WORK TASK. Locate the word "agent" in the material, then show every line that holds it.

DATA FOR THE TASK.
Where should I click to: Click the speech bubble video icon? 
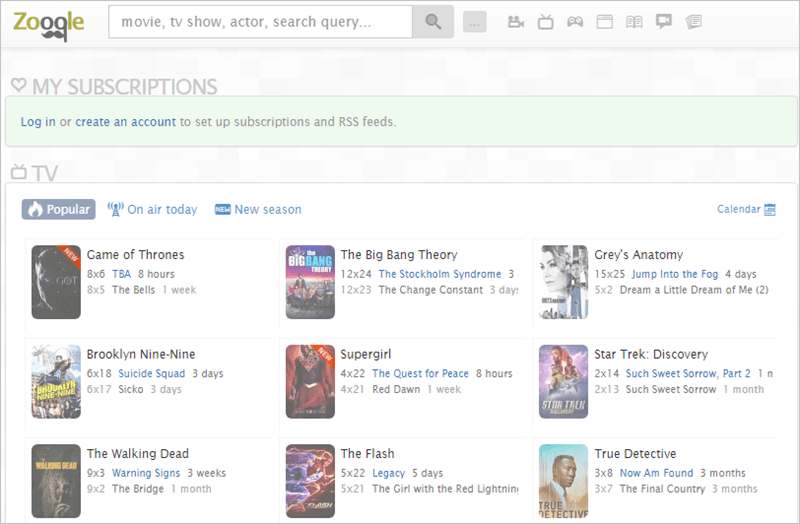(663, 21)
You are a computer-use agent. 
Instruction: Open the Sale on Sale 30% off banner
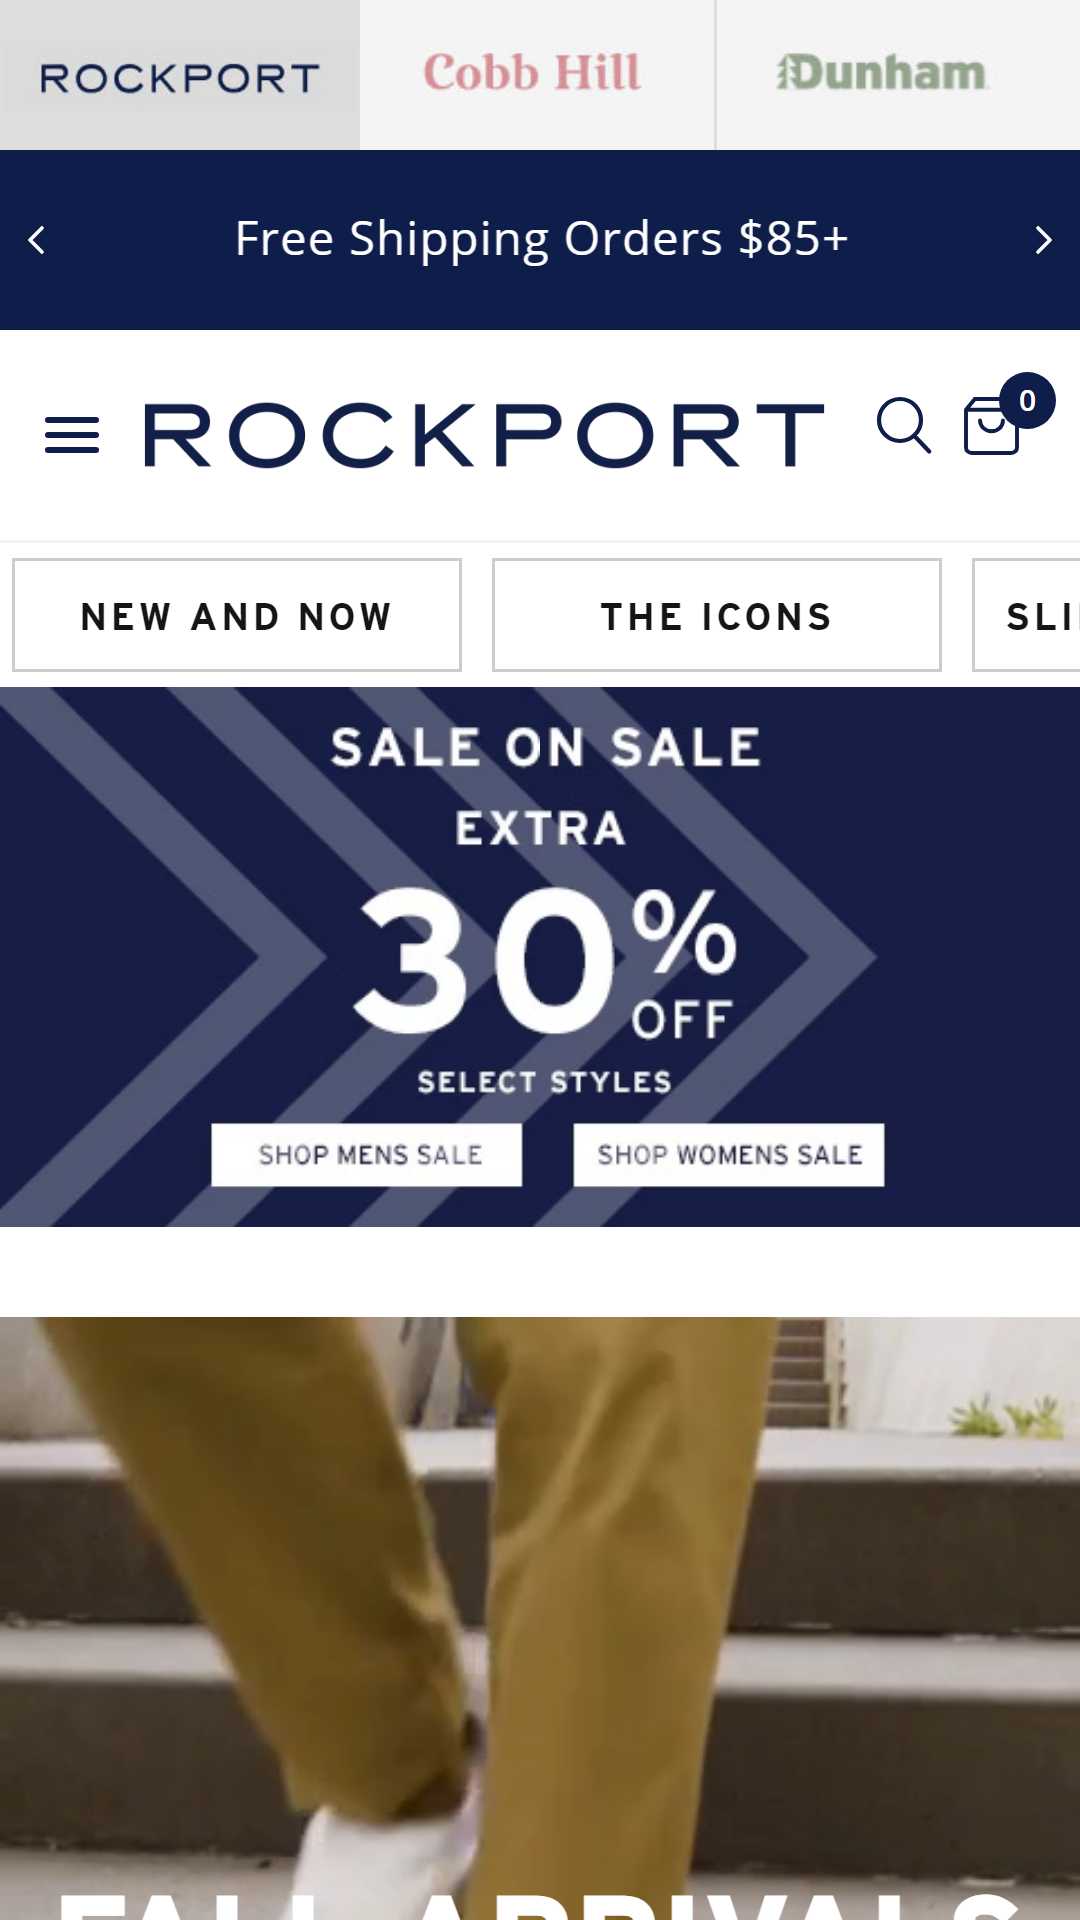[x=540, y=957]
---
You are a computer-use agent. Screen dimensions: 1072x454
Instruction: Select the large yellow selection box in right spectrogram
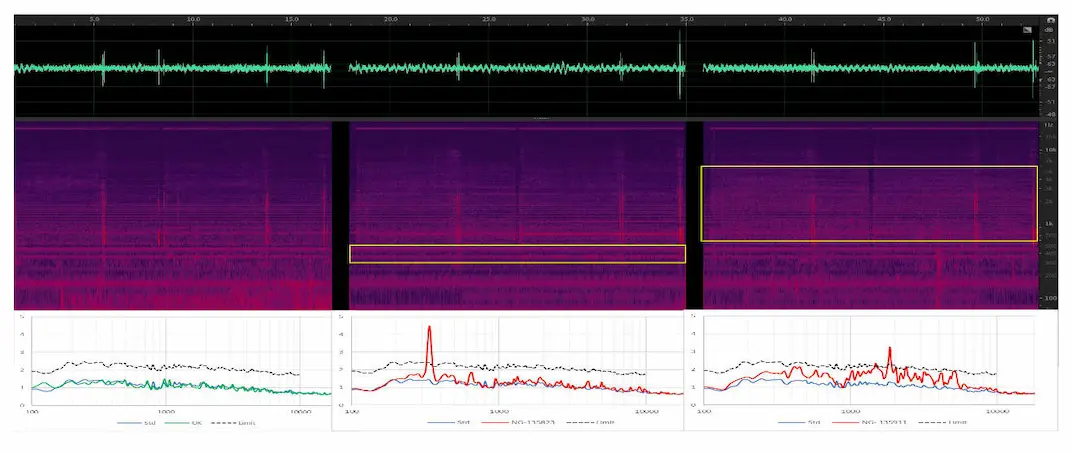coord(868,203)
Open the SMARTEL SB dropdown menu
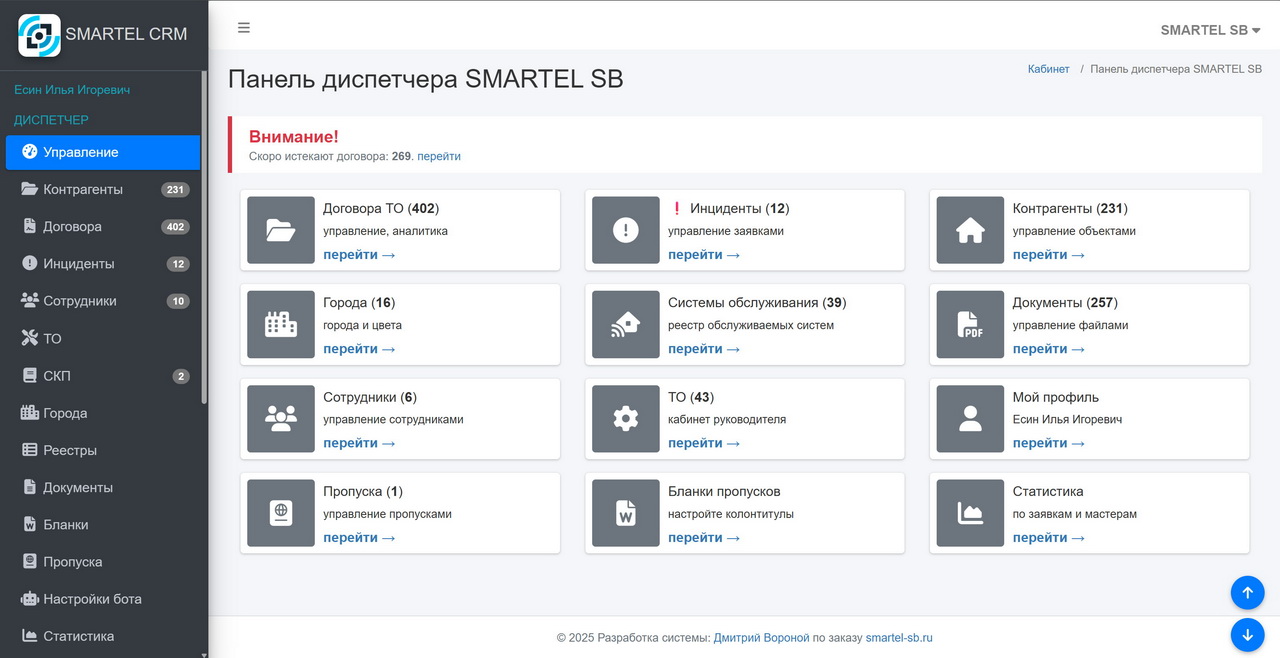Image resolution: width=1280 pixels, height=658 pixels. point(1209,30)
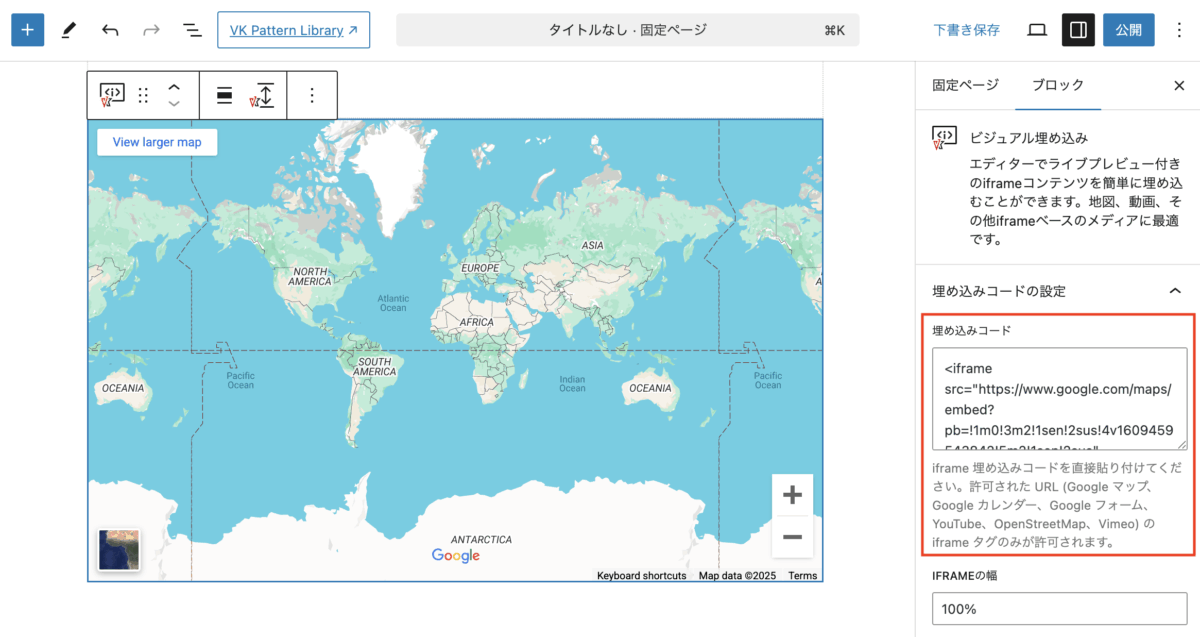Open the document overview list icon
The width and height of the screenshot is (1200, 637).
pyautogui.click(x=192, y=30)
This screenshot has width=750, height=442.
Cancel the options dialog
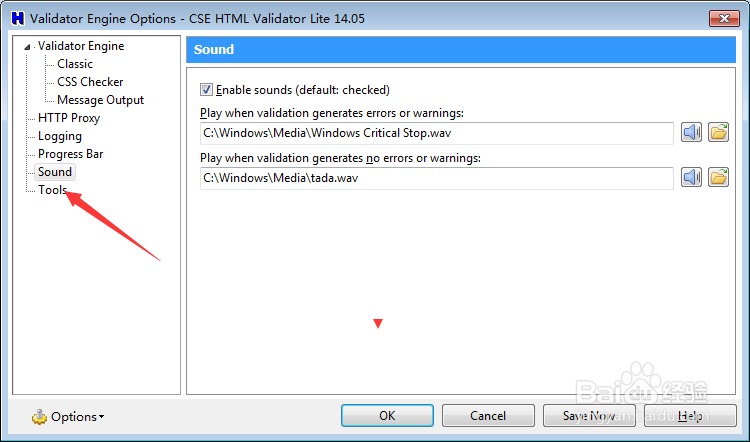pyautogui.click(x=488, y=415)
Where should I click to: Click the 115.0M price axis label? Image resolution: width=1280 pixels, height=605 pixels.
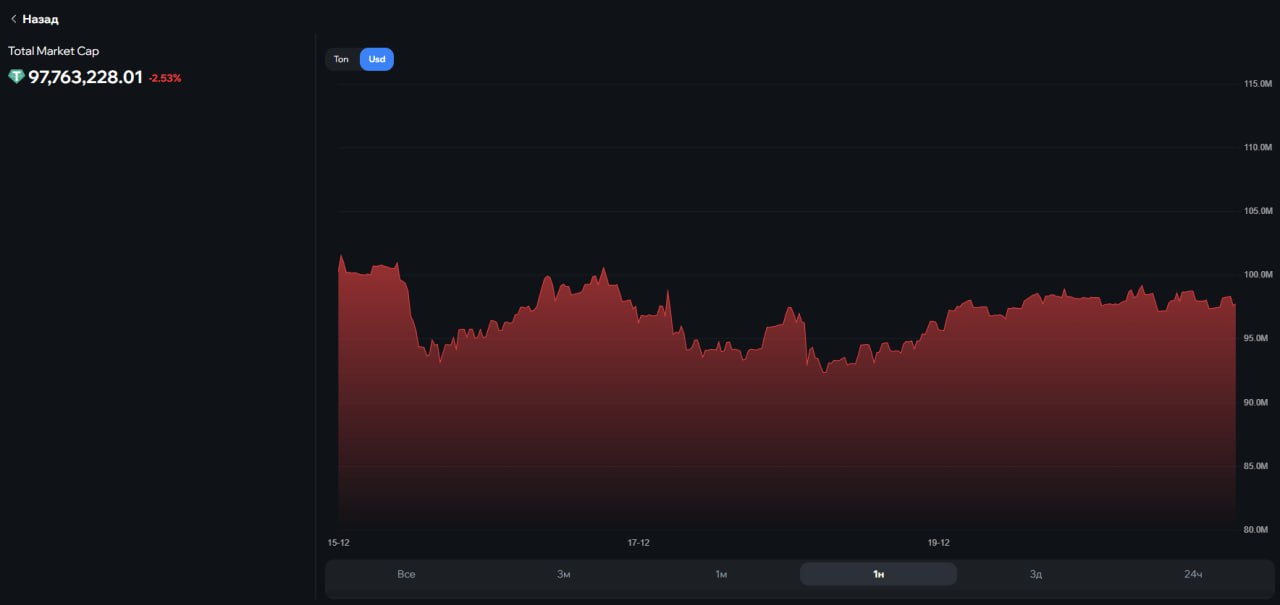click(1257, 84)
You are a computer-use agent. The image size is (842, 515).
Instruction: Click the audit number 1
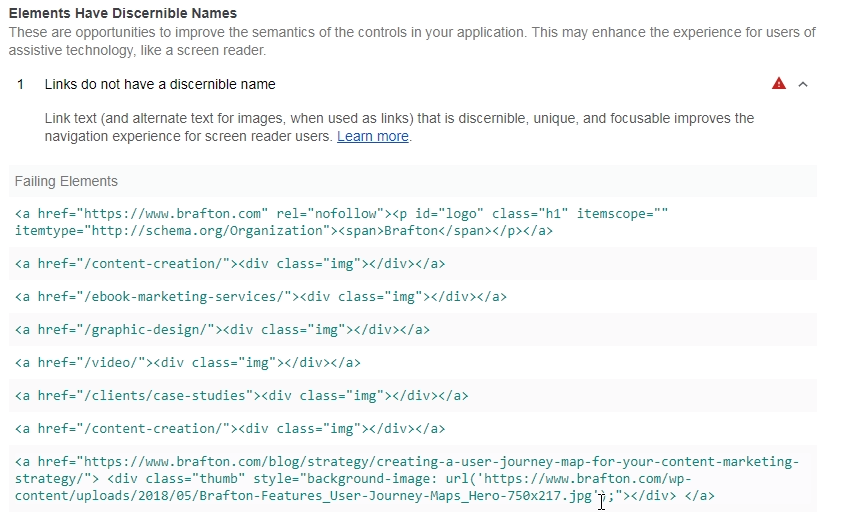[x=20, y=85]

EXERCISE SOLUTION.
You are a computer-use agent. 
You are a computer-use agent. Screen dimensions: 1072x454
You are a computer-use agent. The image size is (842, 515).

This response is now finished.